## Source text:
===============
Posted by tmayer on Dec 17th, 2013 and filed under Research. You can follow any responses to this entry through the RSS 2.0. You can leave a response or trackback to this entry

Charge of the Light Brigade (at the Battle of Balaclava) by Richard Caton Woodville, Jr.

Charge of the Light Brigade (at the Battle of Balaclava) by Richard Caton Woodville, Jr. Source: Creative Commons.

Pity the poor British. The Charge of the Light Brigade, a battle that occurred in 1854 during the Crimean War, was supposed to have been directed against retreating Russian artillery.

Instead, a miscommunication sent the hapless British soldiers on a frontal assault on a well-prepared, well-equipped Russian battery. It was a disaster.

But what if the British used a different military strategy? What if they had used their heavy cavalry? How would changes to these or any other factors have shaped the final outcome of the battle and the war?

John Bonnett, historian and Canada Research Chair in Digital Humanities, explains that this line of questioning is called “counter-factual analysis: explorations of history as it might have unfolded but did not.”

Up until now, historians conducted this analysis, which helps to deepen the understanding of history, in a very limited way.

Enter Michael Armstrong, Finance, Operations and Information Systems associate professor.

Through his work at the Goodman School of Business, Armstrong has created mathematical models that are applied to many different contexts, including in the military field.

Armstrong teamed up with Bonnett and graduate student David Connors to put together a mathematical model that sheds more light into the Battle of Balaclava, in which the Charge of the Light Brigade took place.

“We set up a model with equations and computer software that reproduces the battle, with the number of guns and casualties that we actually got in the battle,” Armstrong explains.
===============
## Entries shown:
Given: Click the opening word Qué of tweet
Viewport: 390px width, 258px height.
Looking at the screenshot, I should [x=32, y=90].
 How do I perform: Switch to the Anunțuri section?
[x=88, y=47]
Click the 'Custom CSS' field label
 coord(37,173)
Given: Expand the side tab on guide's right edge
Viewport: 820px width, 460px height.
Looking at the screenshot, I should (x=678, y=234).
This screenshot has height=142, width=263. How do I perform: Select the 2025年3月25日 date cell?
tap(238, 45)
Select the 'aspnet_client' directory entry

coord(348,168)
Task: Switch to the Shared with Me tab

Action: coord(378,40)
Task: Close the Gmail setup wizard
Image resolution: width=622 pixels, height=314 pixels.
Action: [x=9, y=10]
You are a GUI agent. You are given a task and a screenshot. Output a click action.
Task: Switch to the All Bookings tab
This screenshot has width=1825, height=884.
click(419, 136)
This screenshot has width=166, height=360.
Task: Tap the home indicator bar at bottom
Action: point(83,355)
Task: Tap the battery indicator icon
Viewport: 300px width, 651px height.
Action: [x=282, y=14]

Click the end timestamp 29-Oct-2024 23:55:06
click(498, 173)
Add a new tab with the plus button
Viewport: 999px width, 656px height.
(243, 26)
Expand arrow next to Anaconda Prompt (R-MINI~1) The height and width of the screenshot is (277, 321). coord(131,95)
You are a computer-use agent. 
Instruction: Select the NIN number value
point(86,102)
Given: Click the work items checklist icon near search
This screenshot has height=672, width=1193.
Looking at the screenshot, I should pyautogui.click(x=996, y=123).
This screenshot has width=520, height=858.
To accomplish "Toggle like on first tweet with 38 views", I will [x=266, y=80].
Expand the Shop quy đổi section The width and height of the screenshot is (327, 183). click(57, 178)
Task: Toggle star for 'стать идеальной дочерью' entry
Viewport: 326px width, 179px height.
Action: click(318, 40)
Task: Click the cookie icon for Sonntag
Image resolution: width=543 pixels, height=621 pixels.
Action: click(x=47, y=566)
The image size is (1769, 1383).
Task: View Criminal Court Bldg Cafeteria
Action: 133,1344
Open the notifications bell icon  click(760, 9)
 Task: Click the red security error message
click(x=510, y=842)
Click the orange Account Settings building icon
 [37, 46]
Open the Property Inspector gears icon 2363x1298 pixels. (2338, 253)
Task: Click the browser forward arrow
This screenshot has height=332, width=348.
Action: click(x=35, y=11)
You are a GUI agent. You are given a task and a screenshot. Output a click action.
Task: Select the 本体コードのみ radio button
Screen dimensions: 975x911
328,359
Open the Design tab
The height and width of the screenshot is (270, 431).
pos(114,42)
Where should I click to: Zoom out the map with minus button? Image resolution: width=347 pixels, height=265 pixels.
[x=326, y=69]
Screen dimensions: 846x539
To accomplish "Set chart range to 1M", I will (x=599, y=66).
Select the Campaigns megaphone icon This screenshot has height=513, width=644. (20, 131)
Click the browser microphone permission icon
===============
## Challenge A:
Using the Balaclava article, say whether each statement agrees with it. Answer yes or no for each and quote the deciding words.
(i) The Charge of the Light Brigade took place in 1854 during the Crimean War.
(ii) The charge was meant to target retreating Russian artillery.
(iii) David Connors is an associate professor.
## Challenge B:
Answer these questions from the Balaclava article:
(i) Which research chair does John Bonnett hold?
(ii) At which school does Armstrong do his work?
(iii) What sent the British soldiers on the frontal assault?
## Challenge C:
Translate this sentence from the Balaclava article into Spanish: "Instead, a miscommunication sent the hapless British soldiers on a frontal assault on a well-prepared, well-equipped Russian battery."
The records have no connection to the Balaclava article.

## Right answer A:
(i) Yes: "a battle that occurred in 1854 during the Crimean War"
(ii) Yes: "was supposed to have been directed against retreating Russian artillery"
(iii) No: "graduate student David Connors"

## Right answer B:
(i) Canada Research Chair in Digital Humanities
(ii) The Goodman School of Business
(iii) A miscommunication

## Right answer C:
En cambio, un error de comunicación envió a los desafortunados soldados británicos a un asalto frontal contra una batería rusa bien preparada y bien equipada.